弟と初めての対面をした娘(左)。危なっかしくて冷や冷やした
弟と初めての対面をした娘(左)。危なっかしくて冷や冷やした

 出産日は、息子は新生児室にいて、娘はガラス越しの対面となった。そのためか実感は湧かない様子だった。翌日母子同室が始まり、娘が夫と面会に来たのが、娘と息子の「出会いの日」となった。

 娘は恐る恐る弟に近づいて頭をなでたり(力強過ぎ)、閉じたまぶたをツンツンしたり(危ない)、とにかく触りたがる。寝ているのに「あかちゃん起ちて~」とバシバシ布団をたたき、「おむちゅ替えたい~!」とまで言ってくる。初めて見る生まれたての赤ちゃんに関わりたいのだ。一方の弟といえば、手荒い触れ合いにもぴくりともせず寝入っていた。

 ほかにも「あかちゃん、あるって~(歩いて)」と無理難題を言ったり、娘のおやつに持参したカニカマを「たべて~」と強引に口に入れようとしたり、布団を顔の上まで掛けてしまったり…。「この先、大丈夫かな」と不安になった。

 面会時間が終わり、夫が病室を後にしようとすると娘がぽつり、「おかーちゃんも行く?」。「お母ちゃんは、赤ちゃんとここでねんねするけん、お父ちゃんとおうちで寝てね」と伝えるが、握った手を離そうとしない。病室の外まで見送りに行くと、娘はしっかりと病室のドアを閉め「さあ一緒に帰ろう!」といわんばかりに私を見つめた。

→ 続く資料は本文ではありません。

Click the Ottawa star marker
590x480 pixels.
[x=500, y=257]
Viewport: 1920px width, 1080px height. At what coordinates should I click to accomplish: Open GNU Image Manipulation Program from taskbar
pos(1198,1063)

 私の心も痛かった。夫に説得してもらい、なんとか2人が帰路につくと、ほっとした。そして急いで病室に戻り、一人きりだった息子に「ごめんごめん」。この先何回、この子を待たせて、謝るんだろうと思うと、気がめいった。と同時に、娘の心のケアについても悩み始めた。

 翌日、娘はおっぱいを飲んでいる弟を見て「○○ちゃん(自分)も!」と、ふにゃふにゃの新生児を押しのけるようにして寄ってきた。自分では何もできない0歳児と、自我が出始め、成長まっただ中にいる2歳児を、これから平等に育てていけるだろうか。産前からぼんやり感じていた不安が、実際2人を目の前にして、しっかりと形になって心にのしかかってきた。